Supplemental data from: Extracellular Na+ and Orai1 contribute to endothelial wound healing

Endothelial migration is necessary for wound healing and angiogenesis. Na+ has been incriminated as an important cellular signal mediating migration, although the ion channels regulating Na+ permeation that contribute to migration remain poorly understood. We have shown that Orai1 suppresses both constitutive Na+ leak and Na+ entry through store-operated calcium entry channels. Here, we examine the independent and combined contributions of extracellular Na+ and Orai1 to pulmonary artery endothelial cell (PAEC) wound healing.
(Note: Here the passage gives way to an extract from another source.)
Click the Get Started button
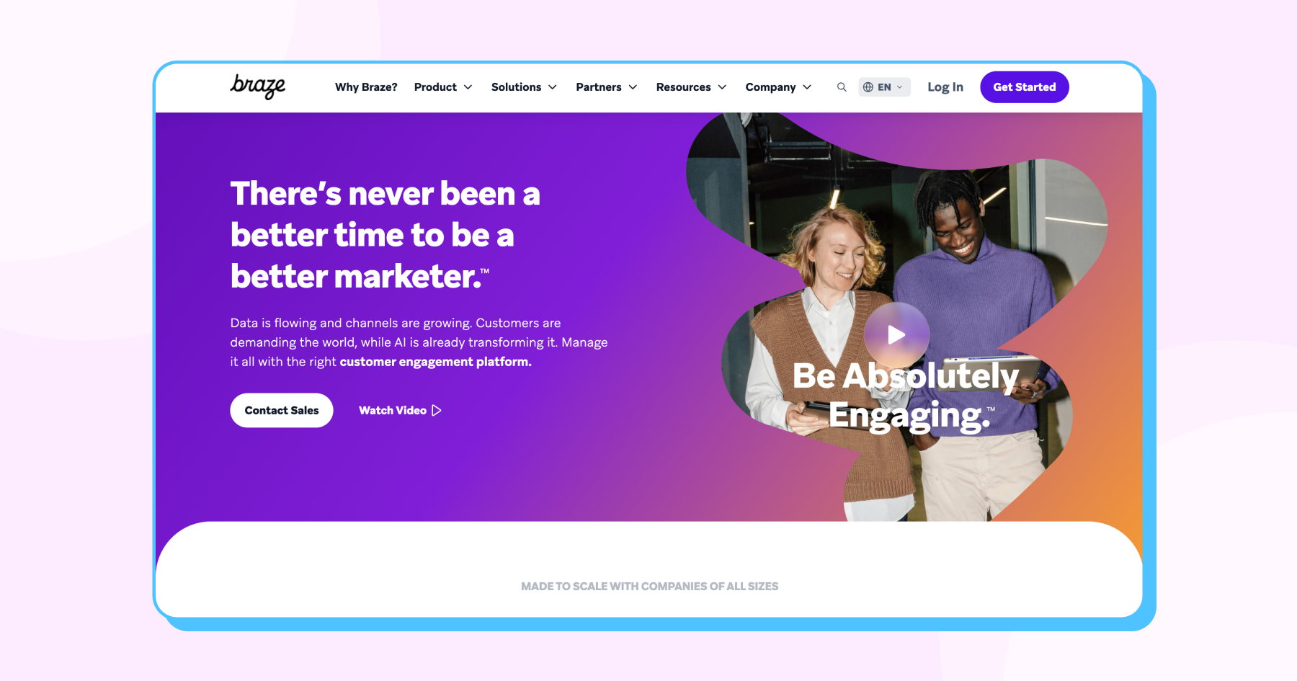click(1025, 87)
We found that PAEC monolayers migrated into wound areas and achieved confluence within 24 hours post-scratch. There was a fast healing phase within 5 hours, followed by a slow-healing phase between 5 and 24 hours. Na+ depletion reduced migration speed by at least 50%. Fewer cells at the migration front formed prominent lamellipodia. Some cells at the leading edge gradually detached from the monolayer. Reduction of Orai1 decreased wound closure speed by 25% within 6 hours. This Orai1-dependence was absent in Na+-depleted media and after 6 hours. In a non-scratch cell migration assay, the gap areas were partially sealed within 24 hours. Migration speed was reduced by 75% when extracellular Na+ was replaced by choline. Orai1 did not contribute to non-scratch cell migration, but extracellular Na+ did. Overall, extracellular Na+ and Orai1 together acutely regulate endothelial wound healing. Extracellular Na+ continuously contributes to wound healing between 6 and 24 hours. Extracellular Na+ but not Orai1 contributes to cell migration in the absence of injury. Orai1 may function as an injury sensor to acutely stimulate fast wound healing.